Pr. Paulo U. Rodrigues
Introdução
Levando em consideração a intencionalidade de Lucas em narrar a progressão do evangelho de acordo com o cumprimento da missão outorgada por Cristo Jesus, de que seus discípulos lhe fossem testemunhas até aos confins da terra, o autor confirma essa perspectiva e a exemplifica, registrando a chegada do evangelho à região de Samaria, por intermédio da pregação de Filipe; um dos sete diáconos eleitos e ordenados anteriormente (cf. 6.1-7).

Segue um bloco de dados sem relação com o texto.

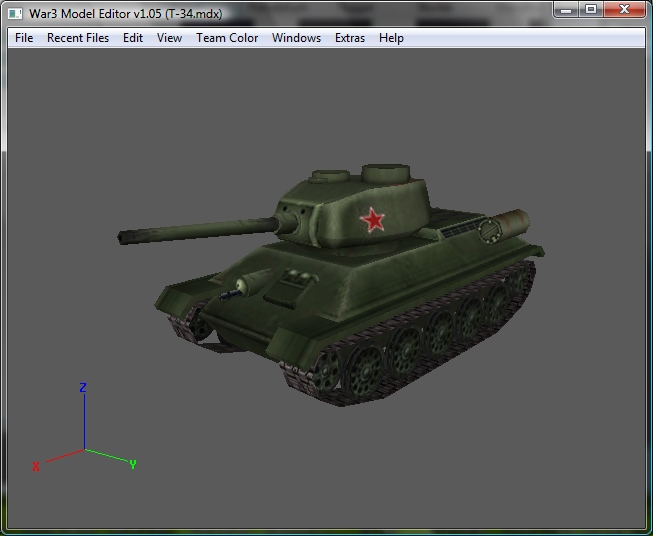Click the green Y axis label
Viewport: 653px width, 536px height.
pos(133,465)
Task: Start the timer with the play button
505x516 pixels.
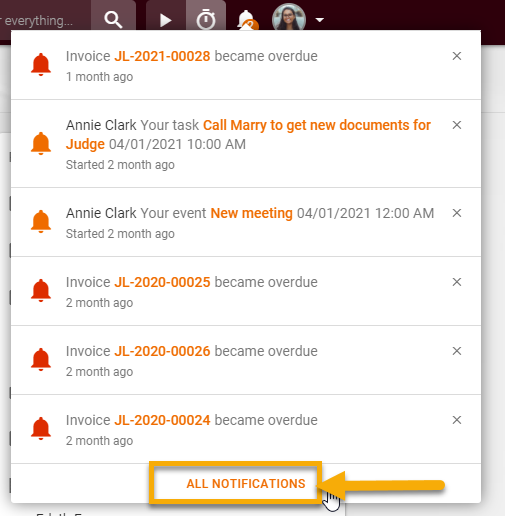Action: (165, 19)
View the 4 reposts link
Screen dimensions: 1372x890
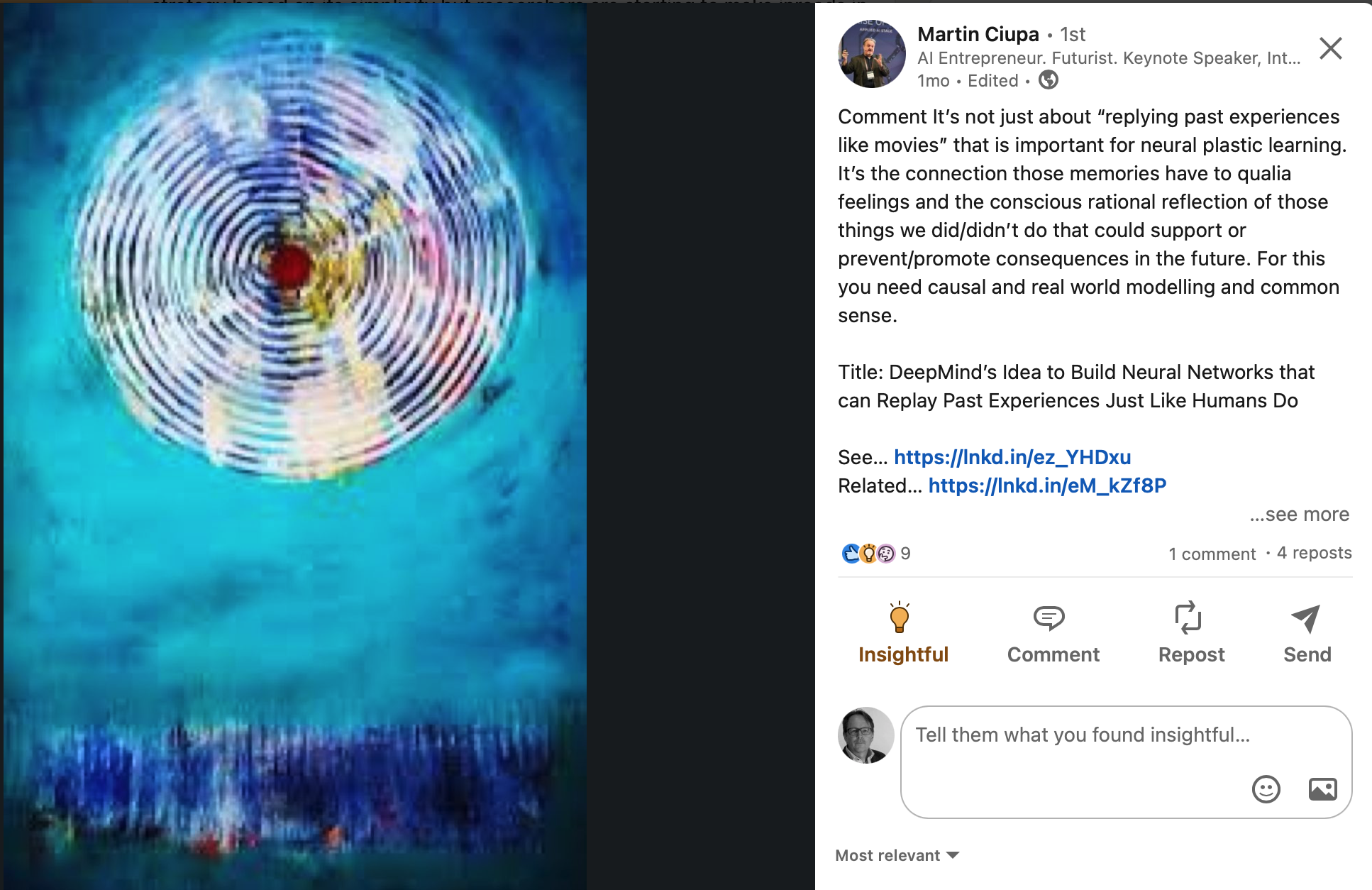point(1314,553)
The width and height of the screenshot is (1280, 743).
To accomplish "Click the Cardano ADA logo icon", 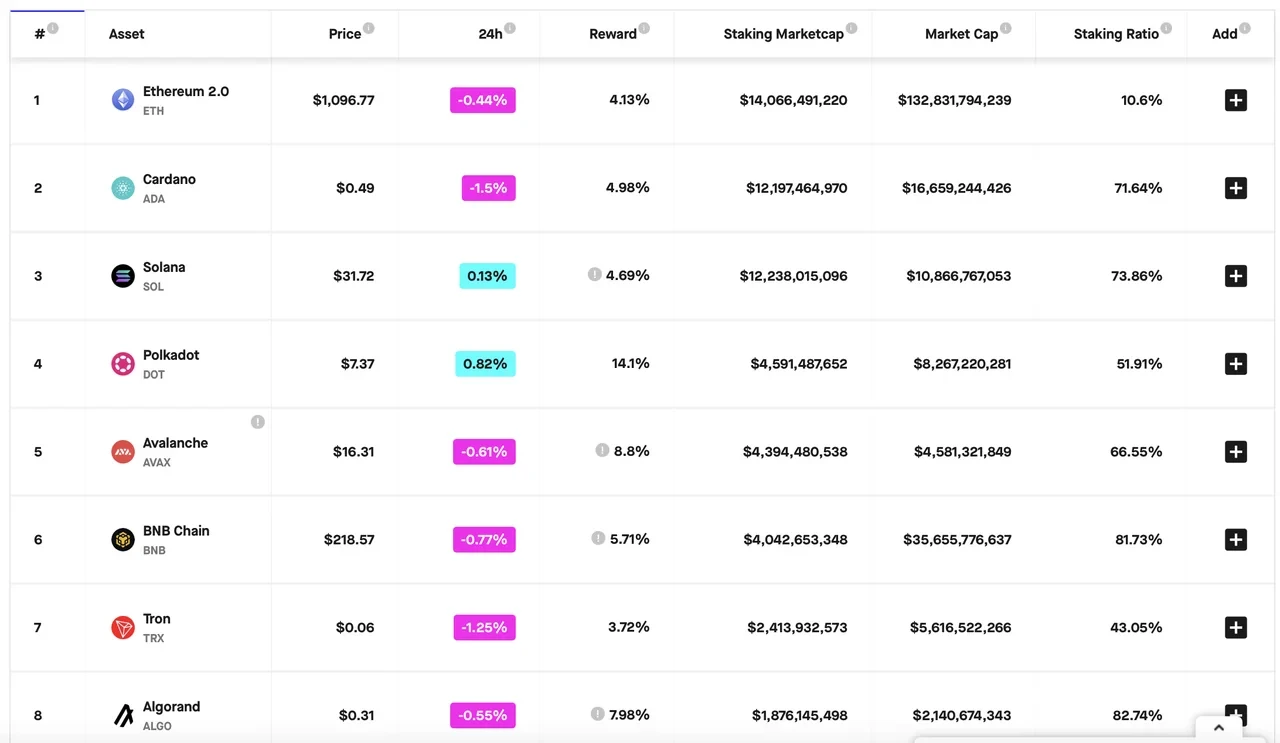I will [123, 188].
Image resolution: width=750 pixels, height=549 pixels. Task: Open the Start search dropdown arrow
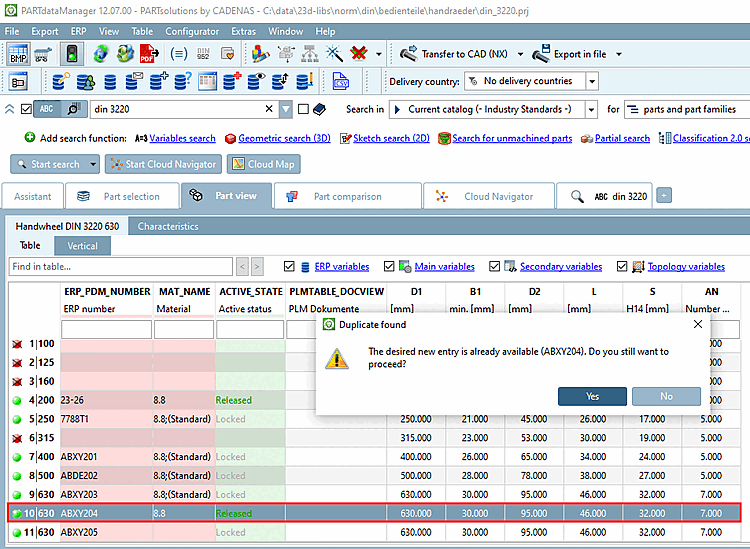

A proficuidade da exposição de Filipe de Cristo (v.5), tendo "as multidões atend[ido], unânimes, às coisas que Filipe dizia" é paralela as ocorrências anteriormente registradas da exposição do evangelho na cidade de Jerusalém. O testemunho apostólico seguido por sinais, cria o ambiente para que muitos sejam alcançados pelo chamado divino à salvação, mediante a publicação "do Reino de Deus e do nome de Jesus Cristo" (v.12).
Lucas deseja ratificar a compreensão positiva obtida à luz da observação do efeito reverso da perseguição iniciada com o martírio de Estevão (cf. vv 1-4), isto é; ao invés de arrefecer ou dirimir o avanço da igreja, a oposição de Saulo e demais autoridades judaicas só provocou o avanço do evangelho, e a prova disso é que a região de Samaria passa a ser fortemente evangelizada.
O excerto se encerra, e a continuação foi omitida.